ASSIGNED TASK:
Set down each record exactly. Omit the pictures.

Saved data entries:

....................

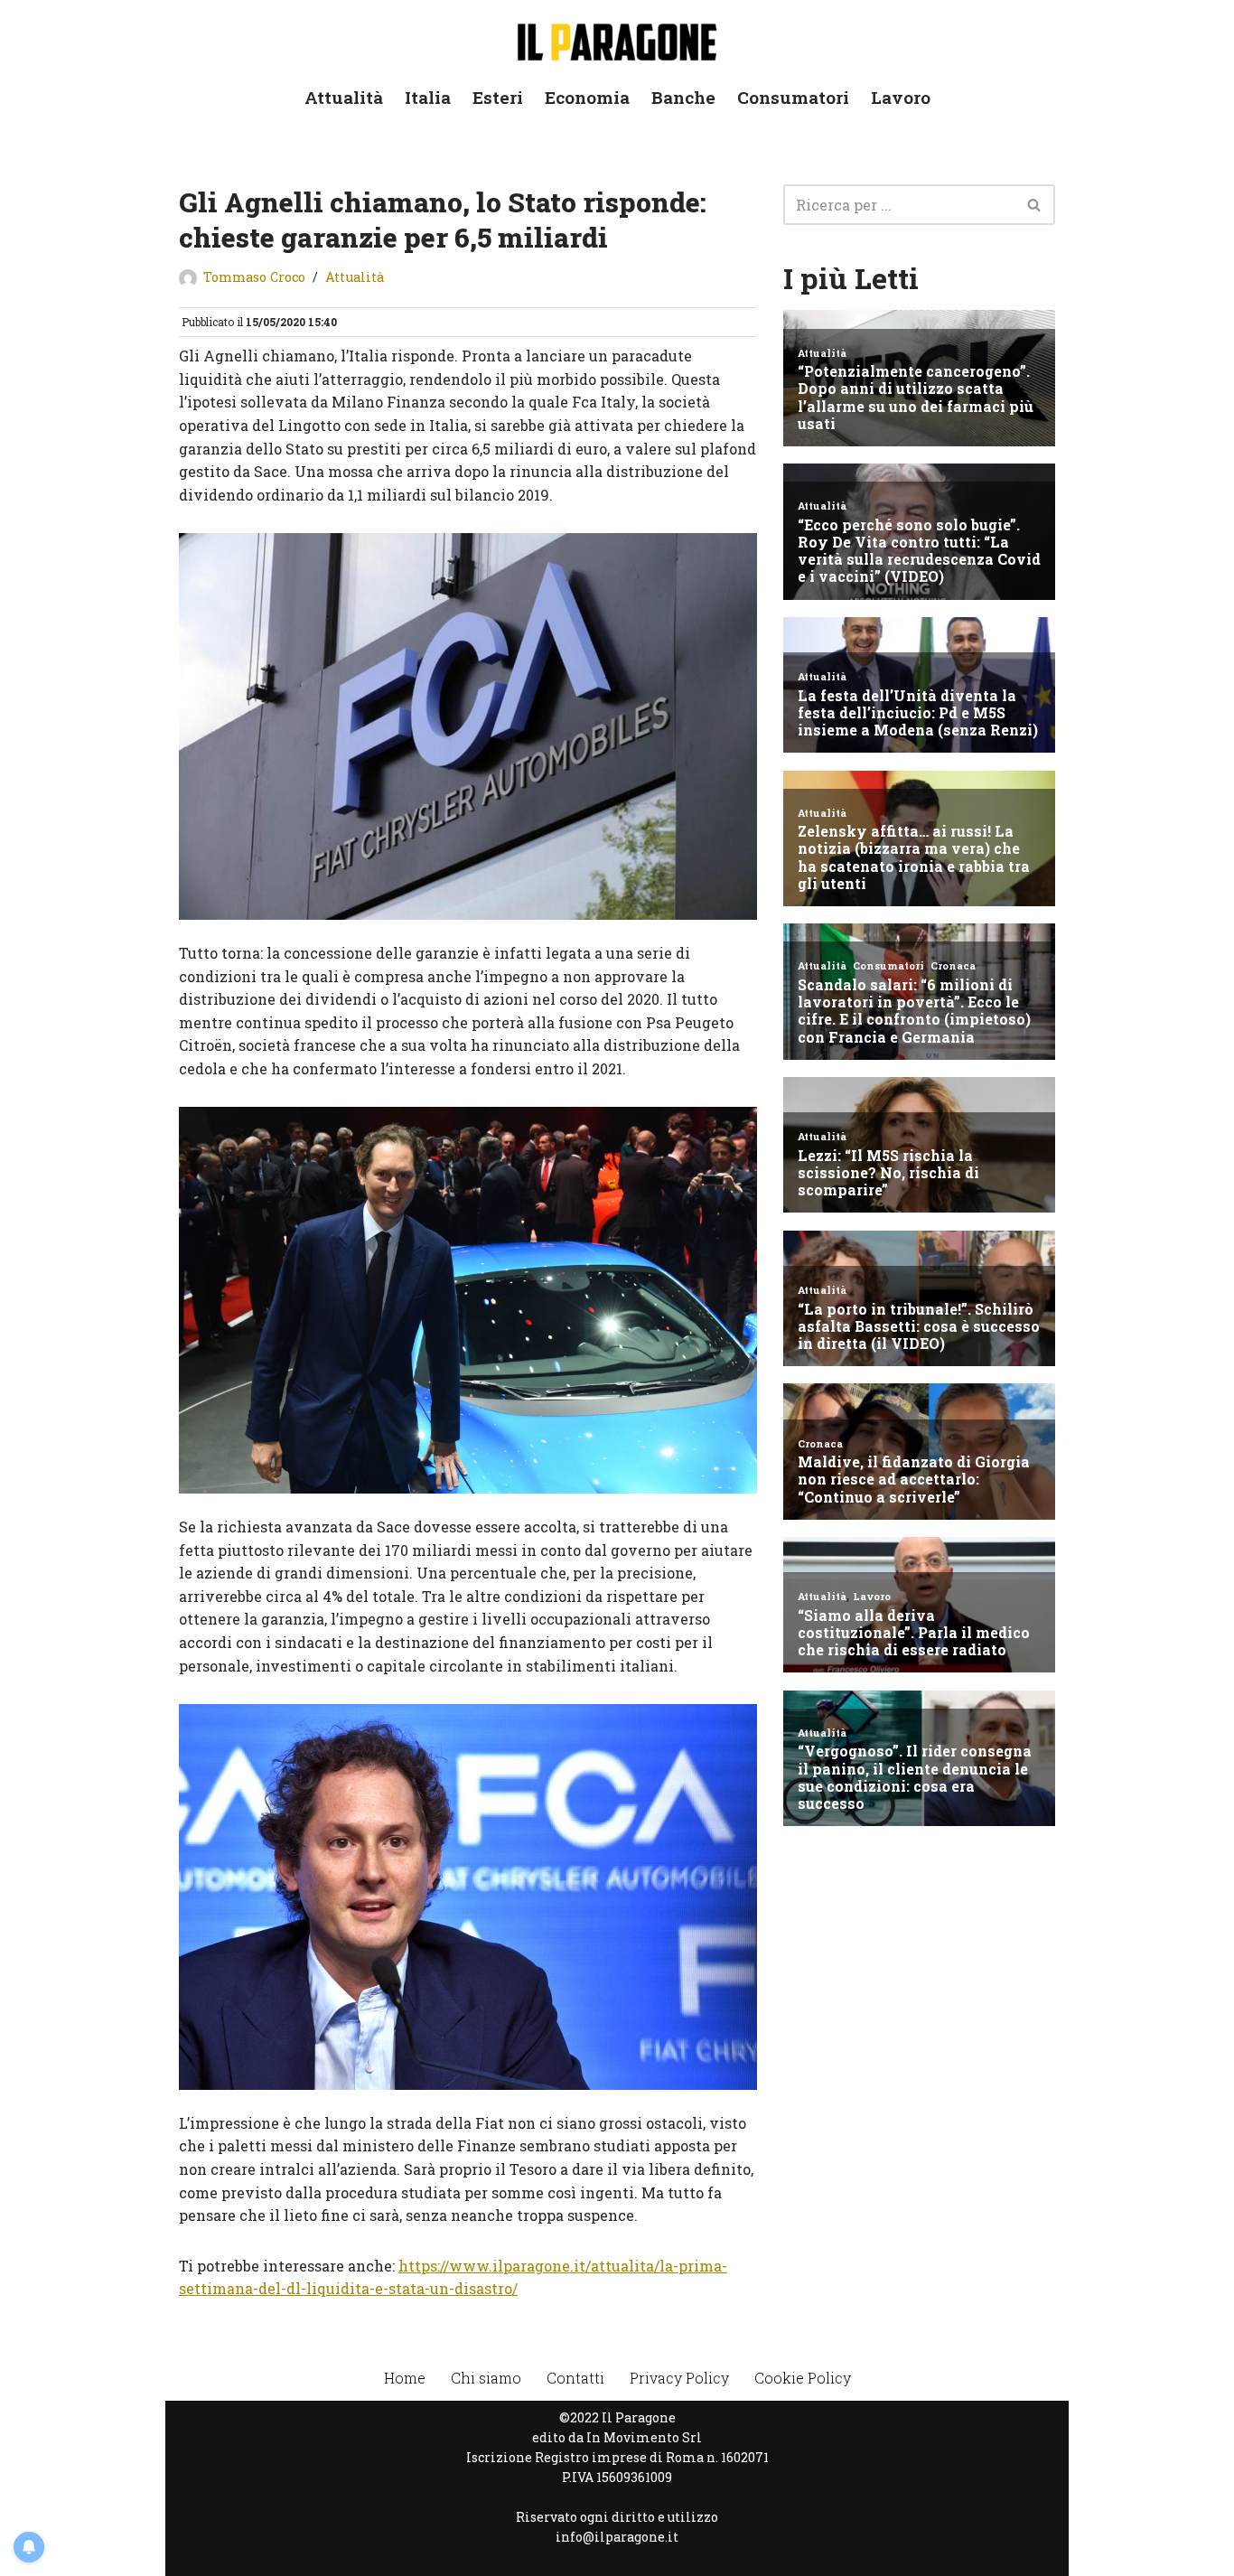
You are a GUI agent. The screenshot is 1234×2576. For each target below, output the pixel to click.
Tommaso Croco (254, 277)
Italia (428, 97)
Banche (683, 97)
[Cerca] (1034, 204)
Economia (587, 97)
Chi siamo (486, 2377)
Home (404, 2377)
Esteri (497, 97)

....................

FINISHED EXERCISE:
You are a GUI agent. The screenshot is 1234×2576. For each target below, output the pixel to click.
Tommaso Croco (254, 277)
Italia (428, 97)
Banche (683, 97)
[Cerca] (1034, 204)
Economia (587, 97)
Chi siamo (486, 2377)
Home (404, 2377)
Esteri (497, 97)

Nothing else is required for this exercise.